Tell us about Streetlife
Streetlife is a youth work charity based in Blackpool, which assists vulnerable people between the age of 18-25 years old. Our aim is to enable and empower them to make informed choices and provide support via our emergency night centre, eight bed day centre and drop-in or lifeskill sessions.
What has changed about your work – and how you work with trusts and foundations – over the past five years? How have you responded to this?
In the past few years, our funding environment has changed quite drastically; funding for supporting young people that had originally been ring-fenced was lifted, and in 2014 all Local Authority funding ceased. This meant both Blackpool Foyer and Oasis night shelter had to shut down, so it was high-time we did a SWOT analysis and started exploring other funding opportunities. We managed to secure three years funding from Tudor Trust, one year funding from Amy Winehouse Foundation, and on-and-off funding from Lloyds Bank Foundation, CiN, Comic Relief and the Police and Crime Commissioning Fund that helped maintain salaries.
The world is changing so rapidly that it’s important we do too if we want to ride the tide and keep up momentum. We’ve adapted the way we recruit and work with volunteers: we capture people as soon as they start showing an interest, get them more involved with social media, and organise induction processes once a week so that volunteers can develop a better sense of the organisation.

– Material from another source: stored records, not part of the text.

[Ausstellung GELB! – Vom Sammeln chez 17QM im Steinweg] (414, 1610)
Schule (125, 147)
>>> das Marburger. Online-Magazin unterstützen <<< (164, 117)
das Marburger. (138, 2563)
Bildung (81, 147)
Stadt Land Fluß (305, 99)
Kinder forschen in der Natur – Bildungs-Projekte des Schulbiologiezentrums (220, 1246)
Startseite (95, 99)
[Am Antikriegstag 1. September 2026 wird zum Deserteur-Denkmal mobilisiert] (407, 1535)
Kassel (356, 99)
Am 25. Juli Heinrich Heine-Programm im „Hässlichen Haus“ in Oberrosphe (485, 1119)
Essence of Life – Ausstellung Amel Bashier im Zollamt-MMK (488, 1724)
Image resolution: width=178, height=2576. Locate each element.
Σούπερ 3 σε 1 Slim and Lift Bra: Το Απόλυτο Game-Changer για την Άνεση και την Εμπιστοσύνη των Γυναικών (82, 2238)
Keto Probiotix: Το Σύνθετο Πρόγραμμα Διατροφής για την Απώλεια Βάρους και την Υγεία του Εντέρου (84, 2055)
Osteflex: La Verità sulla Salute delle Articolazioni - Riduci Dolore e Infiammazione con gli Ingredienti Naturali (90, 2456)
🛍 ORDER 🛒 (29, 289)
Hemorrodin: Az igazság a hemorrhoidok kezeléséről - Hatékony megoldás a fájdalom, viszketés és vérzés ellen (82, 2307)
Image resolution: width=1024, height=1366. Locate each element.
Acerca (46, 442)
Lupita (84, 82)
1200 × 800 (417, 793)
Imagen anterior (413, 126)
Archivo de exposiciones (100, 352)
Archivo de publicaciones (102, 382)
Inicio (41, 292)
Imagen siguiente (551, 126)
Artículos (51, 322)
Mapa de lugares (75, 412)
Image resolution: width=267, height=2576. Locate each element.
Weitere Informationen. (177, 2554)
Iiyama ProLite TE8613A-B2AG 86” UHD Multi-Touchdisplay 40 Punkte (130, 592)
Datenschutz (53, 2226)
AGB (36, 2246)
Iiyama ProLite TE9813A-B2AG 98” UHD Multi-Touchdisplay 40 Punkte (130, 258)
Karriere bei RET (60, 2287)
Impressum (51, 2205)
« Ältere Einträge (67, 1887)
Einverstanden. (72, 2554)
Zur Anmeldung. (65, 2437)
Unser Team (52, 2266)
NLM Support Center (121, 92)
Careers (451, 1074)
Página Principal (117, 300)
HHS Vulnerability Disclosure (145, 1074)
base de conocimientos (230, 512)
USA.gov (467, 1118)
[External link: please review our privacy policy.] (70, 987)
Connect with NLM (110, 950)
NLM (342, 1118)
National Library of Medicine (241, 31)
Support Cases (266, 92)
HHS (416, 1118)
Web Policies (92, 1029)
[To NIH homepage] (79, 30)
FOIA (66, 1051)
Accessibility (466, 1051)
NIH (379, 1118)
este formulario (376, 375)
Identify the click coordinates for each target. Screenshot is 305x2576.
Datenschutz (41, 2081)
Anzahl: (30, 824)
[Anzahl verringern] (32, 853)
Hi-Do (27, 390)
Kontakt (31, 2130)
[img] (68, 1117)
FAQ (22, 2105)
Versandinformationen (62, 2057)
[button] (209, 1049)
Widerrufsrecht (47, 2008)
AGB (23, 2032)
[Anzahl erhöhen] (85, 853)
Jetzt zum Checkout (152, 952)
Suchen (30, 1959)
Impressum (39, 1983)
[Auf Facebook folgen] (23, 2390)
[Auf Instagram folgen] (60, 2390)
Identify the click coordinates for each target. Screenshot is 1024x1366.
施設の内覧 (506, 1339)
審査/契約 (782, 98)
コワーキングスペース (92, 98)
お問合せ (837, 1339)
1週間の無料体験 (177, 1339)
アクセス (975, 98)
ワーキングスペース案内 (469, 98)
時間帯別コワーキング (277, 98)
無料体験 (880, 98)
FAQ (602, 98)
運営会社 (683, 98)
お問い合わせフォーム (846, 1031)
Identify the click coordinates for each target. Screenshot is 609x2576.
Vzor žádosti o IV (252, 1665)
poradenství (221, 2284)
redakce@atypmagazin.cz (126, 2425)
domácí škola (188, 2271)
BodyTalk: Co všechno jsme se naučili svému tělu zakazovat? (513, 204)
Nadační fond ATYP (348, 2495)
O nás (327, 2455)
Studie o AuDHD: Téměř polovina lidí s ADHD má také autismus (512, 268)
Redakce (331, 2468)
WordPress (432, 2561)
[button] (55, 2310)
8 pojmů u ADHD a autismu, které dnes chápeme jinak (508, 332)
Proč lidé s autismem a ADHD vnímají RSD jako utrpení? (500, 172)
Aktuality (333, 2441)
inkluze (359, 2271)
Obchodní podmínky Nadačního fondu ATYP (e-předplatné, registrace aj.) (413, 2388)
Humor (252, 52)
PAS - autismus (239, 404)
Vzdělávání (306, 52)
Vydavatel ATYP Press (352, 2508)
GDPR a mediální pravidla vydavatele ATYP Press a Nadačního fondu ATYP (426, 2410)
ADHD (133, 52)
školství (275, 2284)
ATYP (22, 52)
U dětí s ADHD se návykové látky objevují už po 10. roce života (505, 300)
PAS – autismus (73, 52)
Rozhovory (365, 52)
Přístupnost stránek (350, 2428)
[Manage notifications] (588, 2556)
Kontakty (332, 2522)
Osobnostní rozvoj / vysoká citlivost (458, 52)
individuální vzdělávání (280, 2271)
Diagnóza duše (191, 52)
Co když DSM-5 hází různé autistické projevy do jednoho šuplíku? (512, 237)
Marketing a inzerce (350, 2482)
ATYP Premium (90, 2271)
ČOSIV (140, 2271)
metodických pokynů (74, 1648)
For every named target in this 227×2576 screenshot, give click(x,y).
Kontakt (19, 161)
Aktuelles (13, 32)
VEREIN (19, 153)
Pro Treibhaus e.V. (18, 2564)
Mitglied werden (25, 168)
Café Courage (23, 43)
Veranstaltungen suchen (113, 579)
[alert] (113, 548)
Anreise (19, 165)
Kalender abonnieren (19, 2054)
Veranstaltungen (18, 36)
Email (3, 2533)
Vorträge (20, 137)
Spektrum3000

We also ventured into community fundraising and raised our profile on social media – this is the fourth year we’re doing an annual sleepout, which raised 12k in its first year and saw over 200 people sign up within two years. This year we raised £43.5k and we are also planning our first charity ball. As a result, businesses began showing an interest and we’ve started to see different kinds of people supporting us now.
What could trusts and foundations do differently to make your life easier?
The focus should be on fostering long-term relationships with funders, so that we can work together to develop a more proactive and scalable strategy. For example, The National Lottery Community Fund has been supporting us for four years and recognise that we need to support our overheads, so we can concentrate on what really matters.
A personal touch also helps a great deal – the Lloyds Enhance grant manager regularly comes to visits us, which means we’re able to have an open conversation and keep them informed of any new challenges before they become an issue. They’ve also invited us to the House of Commons to talk about our work, so we can be more involved at policy-level and garner more support.